Que nous dit cette voix ? de nous rendre heureux. Doit-on et peut-on lui résister ? Non ; l’homme le plus vertueux et le plus corrompu lui obéissent également. Il est vrai qu’elle leur parle un langage bien différent ; mais que tous les hommes soient éclairés ; et elle leur parlera à tous le langage de la vertu[1].

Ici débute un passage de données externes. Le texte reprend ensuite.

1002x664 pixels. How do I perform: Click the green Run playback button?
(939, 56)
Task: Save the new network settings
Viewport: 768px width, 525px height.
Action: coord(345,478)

  1. On a tort de s’en prendre aux passions des crimes des hommes ; c’est leurs faux jugements qu’il faut en accuser. Les passions nous inspirent toujours bien, puisqu’elles ne nous inspirent que le désir du bonheur ; c’est l’esprit qui nous conduit mal, et qui nous fait prendre de fausses routes pour y parvenir. Ainsi nous ne sommes criminels que parce que nous jugeons mal ; et c’est la raison, et non la nature qui nous trompe. Mais, me dira-t-on, l’expérience est contraire à votre opinion ; et nous voyons que les personnes les plus éclairées sont souvent les plus vicieuses. Je réponds que ces personnes sont en effet très-ignorantes sur leur bonheur ; et là-dessus, je m’en rapporte à leur cœur : s’il est un seul homme sur la terre qui n’ait pas eu sujet de se repentir d’une mauvaise action par lui commise, qu’il me démente dans le fond de son âme. Eh ! que serait la morale, s’il en était autrement ? Que serait la vertu ? On serait insensé de la suivre, si elle nous éloignait de la route du bonheur ; et il faudrait étouffer dans nos cœurs l’amour qu’elle nous inspire pour elle, comme le penchant le plus funeste. Cela est affreux à penser. Non ; le chemin du bonheur est le chemin même de la vertu. La fortune peut lui susciter des traverses ; mais elle ne saurait lui ôte ce doux ravissement, cette pure volupté qui l’accompagne. Tandis que les hommes et le sort sont conjurés contre lui, l’homme vertueux trouve, dans son cœur, avec abondance, le dédommagement de tout ce qu’il souffre. Le témoignage de soi, voilà la source des vrais biens et des vrais maux ; voilà ce qui fait la félicité de l’homme de bien parmi les persécutions et les disgrâces ; et le tourment du méchant, au milieu des faveurs de la fortune. (Diderot.)